- _Your assignment_: Each record that follows is to be duplicated exactly, though its pictures are not.

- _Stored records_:
————

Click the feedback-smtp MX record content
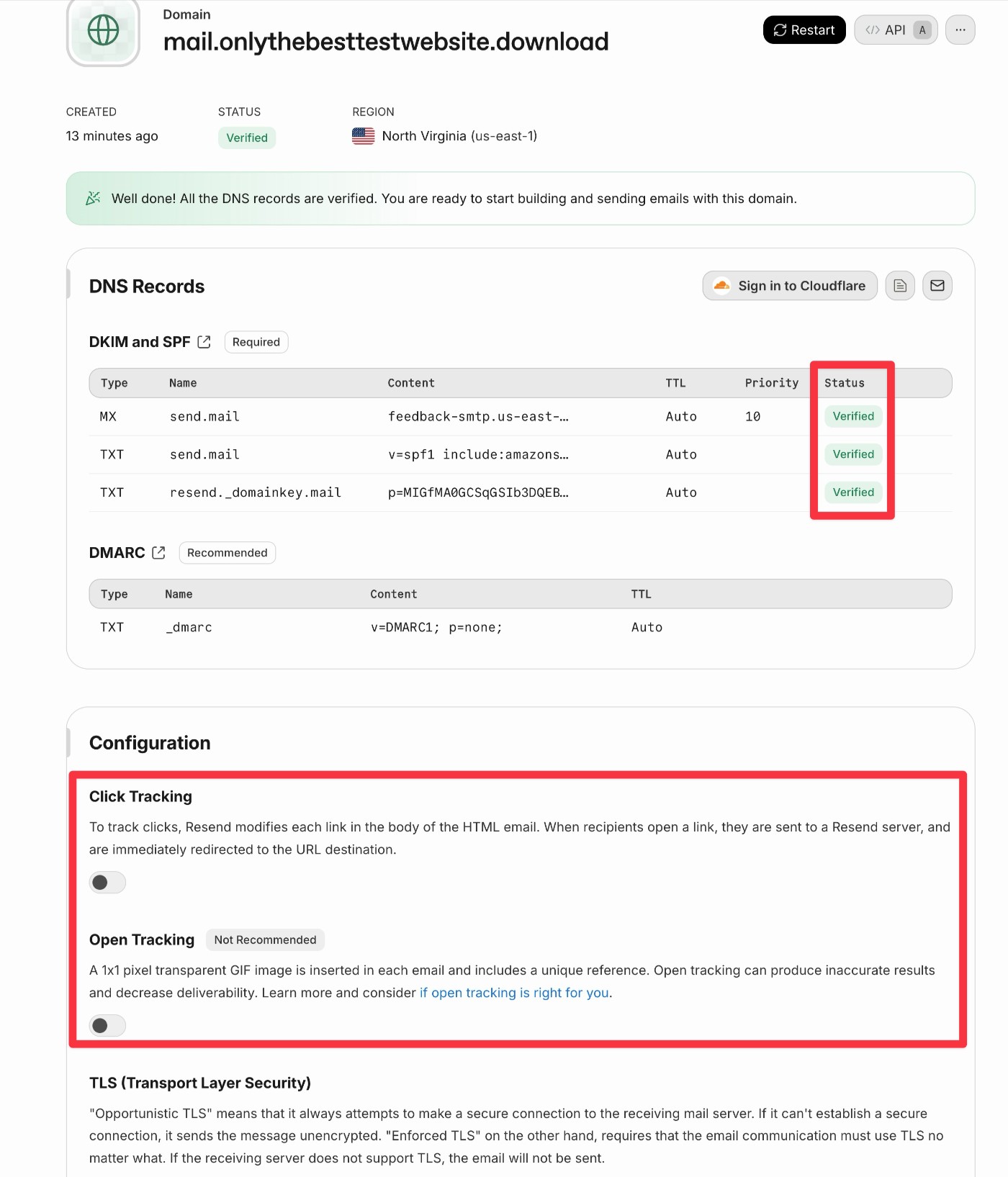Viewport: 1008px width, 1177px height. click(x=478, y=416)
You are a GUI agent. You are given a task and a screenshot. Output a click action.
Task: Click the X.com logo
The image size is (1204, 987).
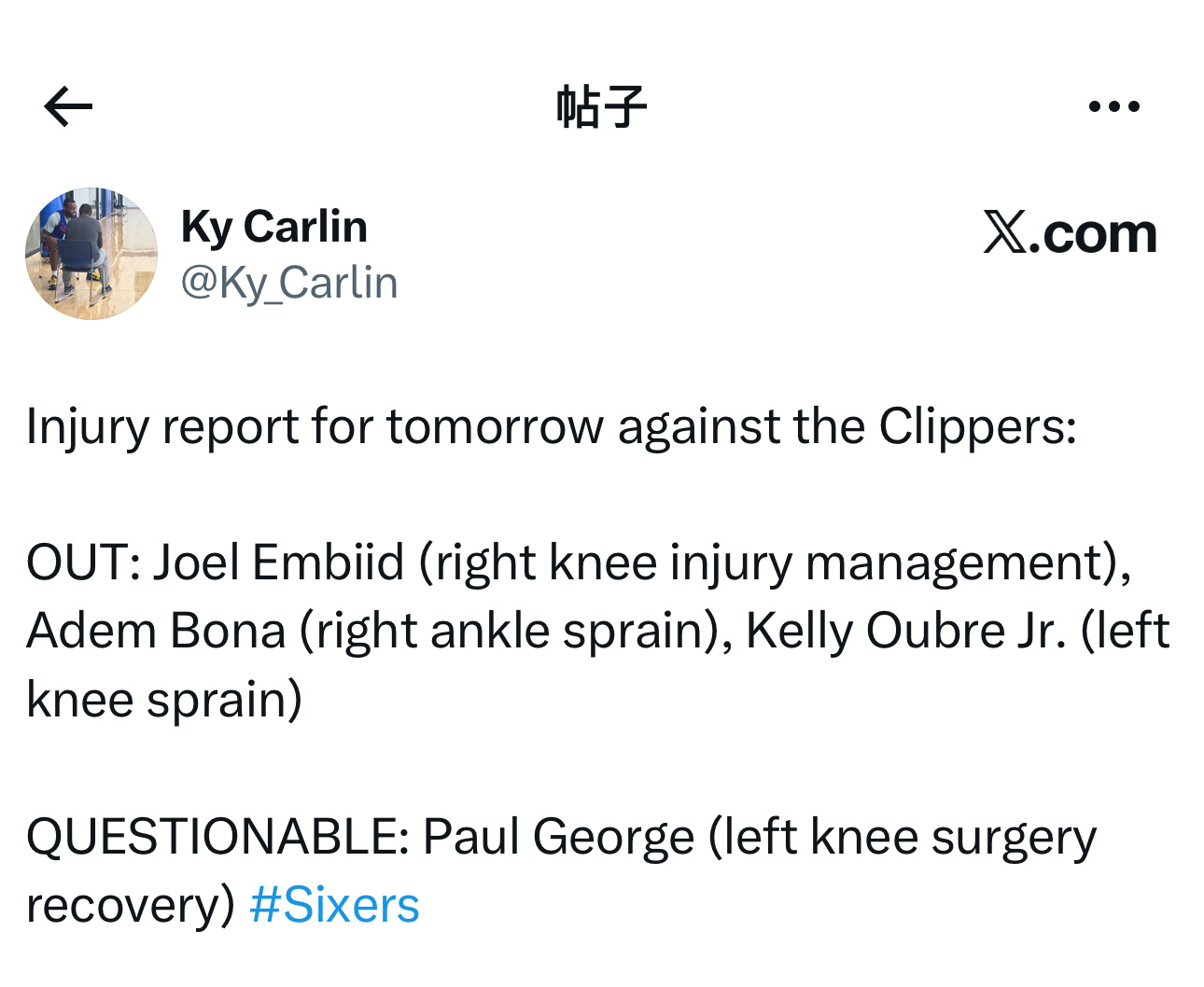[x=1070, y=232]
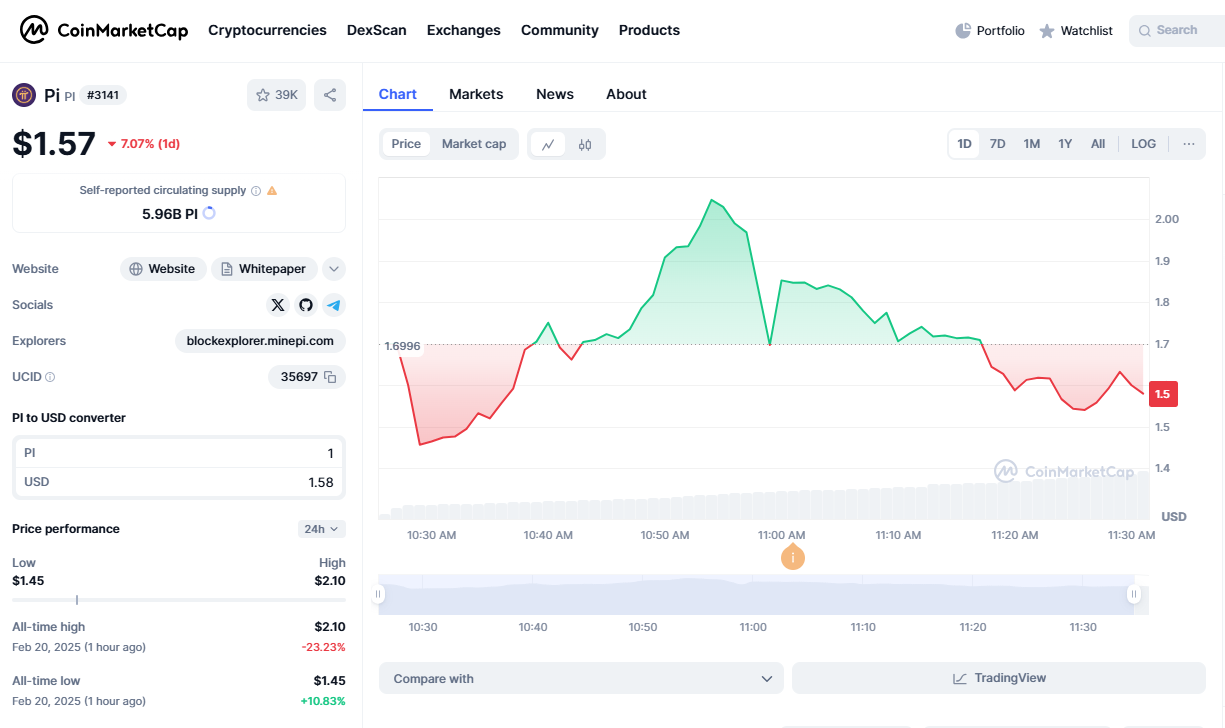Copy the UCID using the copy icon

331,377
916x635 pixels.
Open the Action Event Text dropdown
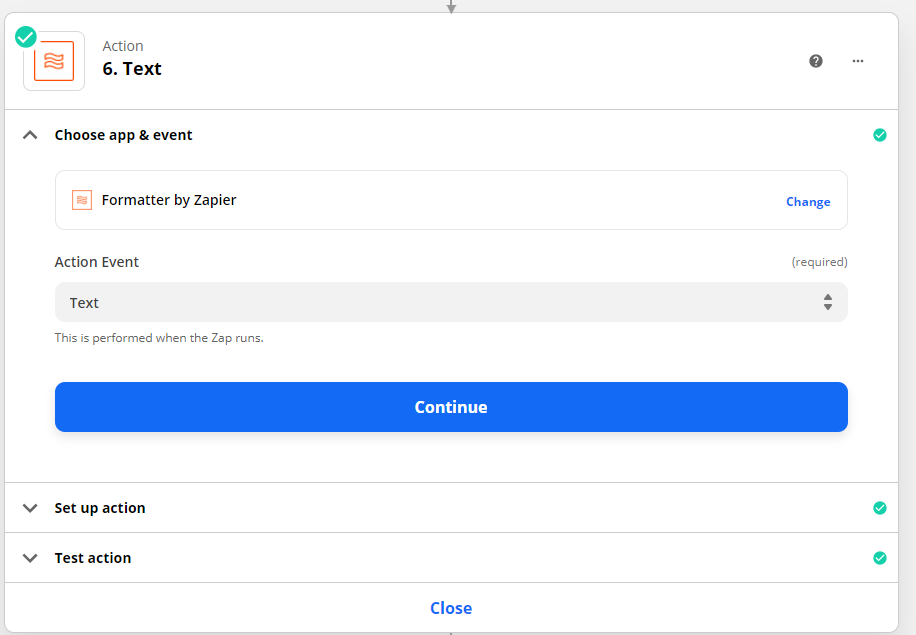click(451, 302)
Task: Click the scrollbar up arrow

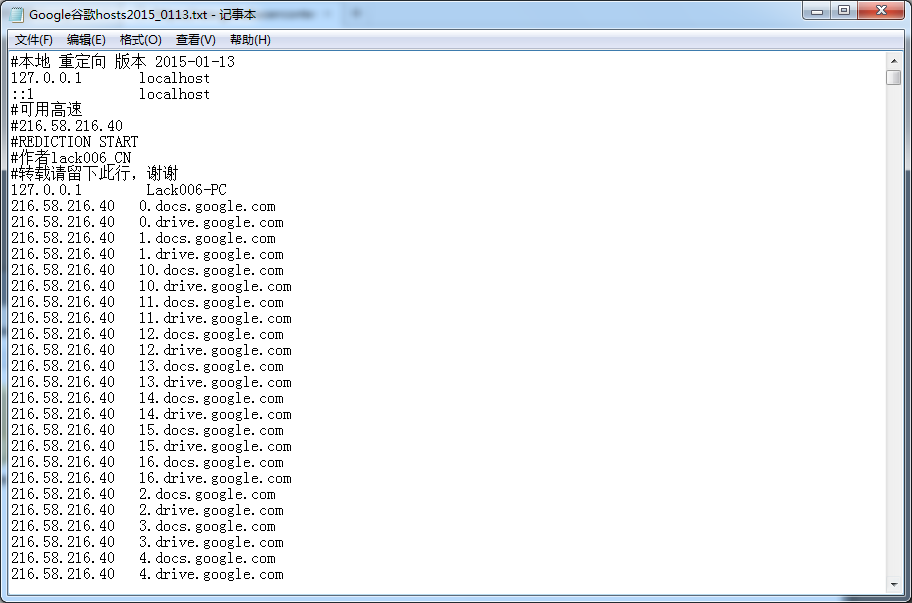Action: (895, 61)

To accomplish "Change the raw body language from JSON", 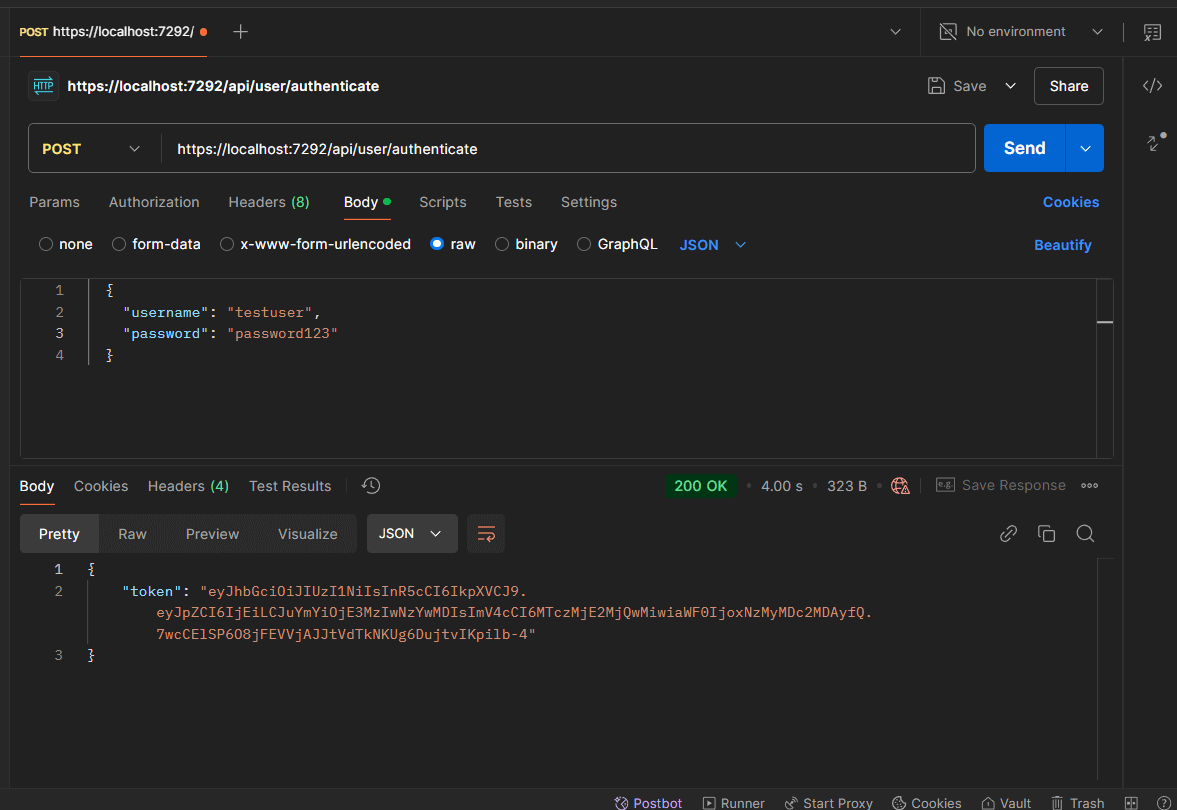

————

- _Solved problem_:
Click the feedback-smtp MX record content
Viewport: 1008px width, 1177px height. click(x=478, y=416)
You are a GUI agent. You are given a task and a screenshot. Output a click action.
Task: Click the X.com logo
The image size is (1204, 987).
[x=1070, y=232]
Copy the UCID using the copy icon

331,377
916x635 pixels.
Open the Action Event Text dropdown
click(451, 302)
Task: Click the scrollbar up arrow

Action: (895, 61)

To accomplish "Change the raw body language from JSON", 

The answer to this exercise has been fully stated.